— What you have to do —
Render every line in the listing below as a JSON list of strings, one string per line, and omit any blank lines.

[START Supplied data]

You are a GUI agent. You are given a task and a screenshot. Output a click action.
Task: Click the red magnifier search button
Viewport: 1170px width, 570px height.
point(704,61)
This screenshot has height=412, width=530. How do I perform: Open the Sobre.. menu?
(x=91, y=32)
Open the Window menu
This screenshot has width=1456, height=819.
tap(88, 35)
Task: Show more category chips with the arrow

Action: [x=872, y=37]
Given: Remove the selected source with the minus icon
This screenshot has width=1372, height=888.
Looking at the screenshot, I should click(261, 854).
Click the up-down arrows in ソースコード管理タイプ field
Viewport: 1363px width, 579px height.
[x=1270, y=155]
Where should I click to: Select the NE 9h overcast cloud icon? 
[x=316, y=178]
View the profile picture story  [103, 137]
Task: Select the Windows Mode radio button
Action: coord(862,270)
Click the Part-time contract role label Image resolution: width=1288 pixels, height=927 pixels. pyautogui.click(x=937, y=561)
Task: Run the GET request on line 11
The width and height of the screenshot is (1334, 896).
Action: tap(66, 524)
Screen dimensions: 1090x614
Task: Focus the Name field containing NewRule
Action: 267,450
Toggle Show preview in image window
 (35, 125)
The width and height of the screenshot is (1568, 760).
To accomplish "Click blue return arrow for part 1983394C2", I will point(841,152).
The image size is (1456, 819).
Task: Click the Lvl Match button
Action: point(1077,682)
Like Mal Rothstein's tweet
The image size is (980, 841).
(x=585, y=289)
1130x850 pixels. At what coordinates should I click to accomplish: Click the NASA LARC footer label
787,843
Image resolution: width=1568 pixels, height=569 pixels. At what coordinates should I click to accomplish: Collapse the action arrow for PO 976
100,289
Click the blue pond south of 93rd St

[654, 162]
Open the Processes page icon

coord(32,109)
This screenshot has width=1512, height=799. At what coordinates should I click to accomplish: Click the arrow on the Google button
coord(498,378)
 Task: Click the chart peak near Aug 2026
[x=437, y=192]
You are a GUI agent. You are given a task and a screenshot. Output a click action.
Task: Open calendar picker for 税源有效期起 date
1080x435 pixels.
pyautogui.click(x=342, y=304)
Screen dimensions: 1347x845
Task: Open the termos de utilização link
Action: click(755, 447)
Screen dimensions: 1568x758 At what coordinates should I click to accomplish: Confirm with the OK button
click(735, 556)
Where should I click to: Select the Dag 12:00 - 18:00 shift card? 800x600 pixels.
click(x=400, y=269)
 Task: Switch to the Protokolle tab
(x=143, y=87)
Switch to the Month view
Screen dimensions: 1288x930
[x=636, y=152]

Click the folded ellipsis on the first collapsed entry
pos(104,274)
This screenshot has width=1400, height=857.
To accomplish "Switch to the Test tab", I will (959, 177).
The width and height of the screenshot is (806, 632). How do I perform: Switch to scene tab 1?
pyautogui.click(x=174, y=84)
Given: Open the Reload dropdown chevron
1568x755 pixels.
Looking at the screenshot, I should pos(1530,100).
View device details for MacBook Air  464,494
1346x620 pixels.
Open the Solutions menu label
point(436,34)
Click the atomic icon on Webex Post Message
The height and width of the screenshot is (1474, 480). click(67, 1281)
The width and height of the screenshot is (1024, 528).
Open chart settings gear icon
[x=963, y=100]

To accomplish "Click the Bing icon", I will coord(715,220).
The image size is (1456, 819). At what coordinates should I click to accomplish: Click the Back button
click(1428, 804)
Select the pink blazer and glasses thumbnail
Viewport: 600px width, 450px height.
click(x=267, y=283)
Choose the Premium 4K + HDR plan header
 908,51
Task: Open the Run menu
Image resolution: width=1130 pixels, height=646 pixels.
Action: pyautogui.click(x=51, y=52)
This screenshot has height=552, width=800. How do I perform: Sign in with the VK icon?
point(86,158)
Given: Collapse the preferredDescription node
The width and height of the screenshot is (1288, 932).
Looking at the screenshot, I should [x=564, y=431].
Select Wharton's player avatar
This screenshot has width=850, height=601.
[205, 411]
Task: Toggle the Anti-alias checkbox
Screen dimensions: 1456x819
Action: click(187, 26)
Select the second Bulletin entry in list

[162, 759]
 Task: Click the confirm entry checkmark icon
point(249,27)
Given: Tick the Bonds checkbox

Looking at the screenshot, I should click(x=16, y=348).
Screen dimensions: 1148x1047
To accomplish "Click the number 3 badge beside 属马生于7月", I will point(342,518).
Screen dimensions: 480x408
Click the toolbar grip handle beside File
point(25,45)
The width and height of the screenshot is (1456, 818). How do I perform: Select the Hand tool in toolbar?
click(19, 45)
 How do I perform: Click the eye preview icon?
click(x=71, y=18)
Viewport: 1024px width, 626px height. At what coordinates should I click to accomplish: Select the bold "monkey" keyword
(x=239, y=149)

[END Supplied data]

— Finished task —
[
  "You are a GUI agent. You are given a task and a screenshot. Output a click action.",
  "Task: Click the red magnifier search button",
  "Viewport: 1170px width, 570px height.",
  "point(704,61)",
  "This screenshot has height=412, width=530. How do I perform: Open the Sobre.. menu?",
  "(x=91, y=32)",
  "Open the Window menu",
  "This screenshot has width=1456, height=819.",
  "tap(88, 35)",
  "Task: Show more category chips with the arrow",
  "Action: [x=872, y=37]",
  "Given: Remove the selected source with the minus icon",
  "This screenshot has width=1372, height=888.",
  "Looking at the screenshot, I should click(261, 854).",
  "Click the up-down arrows in ソースコード管理タイプ field",
  "Viewport: 1363px width, 579px height.",
  "[x=1270, y=155]",
  "Where should I click to: Select the NE 9h overcast cloud icon? ",
  "[x=316, y=178]",
  "View the profile picture story  [103, 137]",
  "Task: Select the Windows Mode radio button",
  "Action: coord(862,270)",
  "Click the Part-time contract role label Image resolution: width=1288 pixels, height=927 pixels. pyautogui.click(x=937, y=561)",
  "Task: Run the GET request on line 11",
  "The width and height of the screenshot is (1334, 896).",
  "Action: tap(66, 524)",
  "Screen dimensions: 1090x614",
  "Task: Focus the Name field containing NewRule",
  "Action: 267,450",
  "Toggle Show preview in image window",
  " (35, 125)",
  "The width and height of the screenshot is (1568, 760).",
  "To accomplish \"Click blue return arrow for part 1983394C2\", I will point(841,152).",
  "The image size is (1456, 819).",
  "Task: Click the Lvl Match button",
  "Action: point(1077,682)",
  "Like Mal Rothstein's tweet",
  "The image size is (980, 841).",
  "(x=585, y=289)",
  "1130x850 pixels. At what coordinates should I click to accomplish: Click the NASA LARC footer label",
  "787,843",
  "Image resolution: width=1568 pixels, height=569 pixels. At what coordinates should I click to accomplish: Collapse the action arrow for PO 976",
  "100,289",
  "Click the blue pond south of 93rd St",
  "[654, 162]",
  "Open the Processes page icon",
  "coord(32,109)",
  "This screenshot has width=1512, height=799. At what coordinates should I click to accomplish: Click the arrow on the Google button",
  "coord(498,378)",
  " Task: Click the chart peak near Aug 2026",
  "[x=437, y=192]",
  "You are a GUI agent. You are given a task and a screenshot. Output a click action.",
  "Task: Open calendar picker for 税源有效期起 date",
  "1080x435 pixels.",
  "pyautogui.click(x=342, y=304)",
  "Screen dimensions: 1347x845",
  "Task: Open the termos de utilização link",
  "Action: click(755, 447)",
  "Screen dimensions: 1568x758 At what coordinates should I click to accomplish: Confirm with the OK button",
  "click(735, 556)",
  "Where should I click to: Select the Dag 12:00 - 18:00 shift card? 800x600 pixels.",
  "click(x=400, y=269)",
  " Task: Switch to the Protokolle tab",
  "(x=143, y=87)",
  "Switch to the Month view",
  "Screen dimensions: 1288x930",
  "[x=636, y=152]",
  "Click the folded ellipsis on the first collapsed entry",
  "pos(104,274)",
  "This screenshot has width=1400, height=857.",
  "To accomplish \"Switch to the Test tab\", I will (959, 177).",
  "The width and height of the screenshot is (806, 632). How do I perform: Switch to scene tab 1?",
  "pyautogui.click(x=174, y=84)",
  "Given: Open the Reload dropdown chevron",
  "1568x755 pixels.",
  "Looking at the screenshot, I should pos(1530,100).",
  "View device details for MacBook Air  464,494",
  "1346x620 pixels.",
  "Open the Solutions menu label",
  "point(436,34)",
  "Click the atomic icon on Webex Post Message",
  "The height and width of the screenshot is (1474, 480). click(67, 1281)",
  "The width and height of the screenshot is (1024, 528).",
  "Open chart settings gear icon",
  "[x=963, y=100]",
  "To accomplish \"Click the Bing icon\", I will coord(715,220).",
  "The image size is (1456, 819). At what coordinates should I click to accomplish: Click the Back button",
  "click(1428, 804)",
  "Select the pink blazer and glasses thumbnail",
  "Viewport: 600px width, 450px height.",
  "click(x=267, y=283)",
  "Choose the Premium 4K + HDR plan header",
  " 908,51",
  "Task: Open the Run menu",
  "Image resolution: width=1130 pixels, height=646 pixels.",
  "Action: pyautogui.click(x=51, y=52)",
  "This screenshot has height=552, width=800. How do I perform: Sign in with the VK icon?",
  "point(86,158)",
  "Given: Collapse the preferredDescription node",
  "The width and height of the screenshot is (1288, 932).",
  "Looking at the screenshot, I should [x=564, y=431].",
  "Select Wharton's player avatar",
  "This screenshot has width=850, height=601.",
  "[205, 411]",
  "Task: Toggle the Anti-alias checkbox",
  "Screen dimensions: 1456x819",
  "Action: click(187, 26)",
  "Select the second Bulletin entry in list",
  "[162, 759]",
  " Task: Click the confirm entry checkmark icon",
  "point(249,27)",
  "Given: Tick the Bonds checkbox",
  "Looking at the screenshot, I should click(x=16, y=348).",
  "Screen dimensions: 1148x1047",
  "To accomplish \"Click the number 3 badge beside 属马生于7月\", I will point(342,518).",
  "Screen dimensions: 480x408",
  "Click the toolbar grip handle beside File",
  "point(25,45)",
  "The width and height of the screenshot is (1456, 818). How do I perform: Select the Hand tool in toolbar?",
  "click(19, 45)",
  " How do I perform: Click the eye preview icon?",
  "click(x=71, y=18)",
  "Viewport: 1024px width, 626px height. At what coordinates should I click to accomplish: Select the bold \"monkey\" keyword",
  "(x=239, y=149)"
]